**BRIEF:**
What is needed here is an exact reprint of every record below.

**DATA PROVIDED:**

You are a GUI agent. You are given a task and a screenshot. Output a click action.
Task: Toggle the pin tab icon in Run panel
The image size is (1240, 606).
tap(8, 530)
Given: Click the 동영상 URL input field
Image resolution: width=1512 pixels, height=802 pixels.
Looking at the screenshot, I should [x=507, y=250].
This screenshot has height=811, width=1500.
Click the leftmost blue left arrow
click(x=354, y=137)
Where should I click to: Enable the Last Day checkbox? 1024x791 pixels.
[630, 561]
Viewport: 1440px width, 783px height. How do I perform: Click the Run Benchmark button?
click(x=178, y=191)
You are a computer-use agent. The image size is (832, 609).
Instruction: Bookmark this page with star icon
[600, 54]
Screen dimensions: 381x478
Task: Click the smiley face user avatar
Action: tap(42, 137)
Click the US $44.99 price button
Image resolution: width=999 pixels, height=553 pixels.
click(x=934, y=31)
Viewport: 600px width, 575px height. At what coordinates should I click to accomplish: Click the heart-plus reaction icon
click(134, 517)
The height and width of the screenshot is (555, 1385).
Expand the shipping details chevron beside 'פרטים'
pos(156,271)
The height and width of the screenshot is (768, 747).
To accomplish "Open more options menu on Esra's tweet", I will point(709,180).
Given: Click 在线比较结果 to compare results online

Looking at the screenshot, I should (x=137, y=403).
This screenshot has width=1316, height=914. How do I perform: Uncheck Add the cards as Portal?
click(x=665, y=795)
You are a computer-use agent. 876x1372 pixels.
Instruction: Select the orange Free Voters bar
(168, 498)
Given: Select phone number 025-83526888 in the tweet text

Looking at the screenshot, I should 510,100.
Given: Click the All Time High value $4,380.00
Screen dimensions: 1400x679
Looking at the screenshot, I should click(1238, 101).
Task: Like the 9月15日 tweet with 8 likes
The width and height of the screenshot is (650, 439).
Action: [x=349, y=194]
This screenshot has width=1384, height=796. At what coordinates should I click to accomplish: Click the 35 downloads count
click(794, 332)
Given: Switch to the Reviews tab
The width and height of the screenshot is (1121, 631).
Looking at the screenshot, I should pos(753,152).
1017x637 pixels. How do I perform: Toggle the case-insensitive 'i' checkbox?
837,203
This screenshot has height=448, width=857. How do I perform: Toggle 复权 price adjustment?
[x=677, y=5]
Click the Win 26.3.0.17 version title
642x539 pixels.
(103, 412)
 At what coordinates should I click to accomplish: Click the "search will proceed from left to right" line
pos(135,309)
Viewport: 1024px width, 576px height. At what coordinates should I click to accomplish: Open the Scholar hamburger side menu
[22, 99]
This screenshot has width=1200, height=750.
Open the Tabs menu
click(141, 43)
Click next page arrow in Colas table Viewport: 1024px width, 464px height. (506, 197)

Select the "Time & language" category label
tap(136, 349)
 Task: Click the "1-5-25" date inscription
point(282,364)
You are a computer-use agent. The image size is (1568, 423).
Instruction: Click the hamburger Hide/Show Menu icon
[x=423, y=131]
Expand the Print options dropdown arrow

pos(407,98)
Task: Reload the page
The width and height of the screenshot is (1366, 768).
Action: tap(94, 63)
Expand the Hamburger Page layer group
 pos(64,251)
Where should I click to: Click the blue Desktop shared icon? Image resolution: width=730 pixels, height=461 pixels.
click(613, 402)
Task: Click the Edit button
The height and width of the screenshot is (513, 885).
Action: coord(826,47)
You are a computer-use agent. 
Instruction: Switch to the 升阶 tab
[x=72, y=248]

**REPLY TO THE TASK:**
You are a GUI agent. You are given a task and a screenshot. Output a click action.
Task: Toggle the pin tab icon in Run panel
The image size is (1240, 606).
tap(8, 530)
Given: Click the 동영상 URL input field
Image resolution: width=1512 pixels, height=802 pixels.
Looking at the screenshot, I should [x=507, y=250].
This screenshot has height=811, width=1500.
Click the leftmost blue left arrow
click(x=354, y=137)
Where should I click to: Enable the Last Day checkbox? 1024x791 pixels.
[630, 561]
Viewport: 1440px width, 783px height. How do I perform: Click the Run Benchmark button?
click(x=178, y=191)
You are a computer-use agent. The image size is (832, 609).
Instruction: Bookmark this page with star icon
[600, 54]
Screen dimensions: 381x478
Task: Click the smiley face user avatar
Action: tap(42, 137)
Click the US $44.99 price button
Image resolution: width=999 pixels, height=553 pixels.
click(x=934, y=31)
Viewport: 600px width, 575px height. At what coordinates should I click to accomplish: Click the heart-plus reaction icon
click(134, 517)
The height and width of the screenshot is (555, 1385).
Expand the shipping details chevron beside 'פרטים'
pos(156,271)
The height and width of the screenshot is (768, 747).
To accomplish "Open more options menu on Esra's tweet", I will point(709,180).
Given: Click 在线比较结果 to compare results online

Looking at the screenshot, I should (x=137, y=403).
This screenshot has width=1316, height=914. How do I perform: Uncheck Add the cards as Portal?
click(x=665, y=795)
You are a computer-use agent. 876x1372 pixels.
Instruction: Select the orange Free Voters bar
(168, 498)
Given: Select phone number 025-83526888 in the tweet text

Looking at the screenshot, I should 510,100.
Given: Click the All Time High value $4,380.00
Screen dimensions: 1400x679
Looking at the screenshot, I should click(1238, 101).
Task: Like the 9月15日 tweet with 8 likes
The width and height of the screenshot is (650, 439).
Action: [x=349, y=194]
This screenshot has width=1384, height=796. At what coordinates should I click to accomplish: Click the 35 downloads count
click(794, 332)
Given: Switch to the Reviews tab
The width and height of the screenshot is (1121, 631).
Looking at the screenshot, I should pos(753,152).
1017x637 pixels. How do I perform: Toggle the case-insensitive 'i' checkbox?
837,203
This screenshot has height=448, width=857. How do I perform: Toggle 复权 price adjustment?
[x=677, y=5]
Click the Win 26.3.0.17 version title
642x539 pixels.
(103, 412)
 At what coordinates should I click to accomplish: Click the "search will proceed from left to right" line
pos(135,309)
Viewport: 1024px width, 576px height. At what coordinates should I click to accomplish: Open the Scholar hamburger side menu
[22, 99]
This screenshot has width=1200, height=750.
Open the Tabs menu
click(141, 43)
Click next page arrow in Colas table Viewport: 1024px width, 464px height. (506, 197)

Select the "Time & language" category label
tap(136, 349)
 Task: Click the "1-5-25" date inscription
point(282,364)
You are a computer-use agent. The image size is (1568, 423).
Instruction: Click the hamburger Hide/Show Menu icon
[x=423, y=131]
Expand the Print options dropdown arrow

pos(407,98)
Task: Reload the page
The width and height of the screenshot is (1366, 768).
Action: tap(94, 63)
Expand the Hamburger Page layer group
 pos(64,251)
Where should I click to: Click the blue Desktop shared icon? Image resolution: width=730 pixels, height=461 pixels.
click(613, 402)
Task: Click the Edit button
The height and width of the screenshot is (513, 885).
Action: coord(826,47)
You are a computer-use agent. 
Instruction: Switch to the 升阶 tab
[x=72, y=248]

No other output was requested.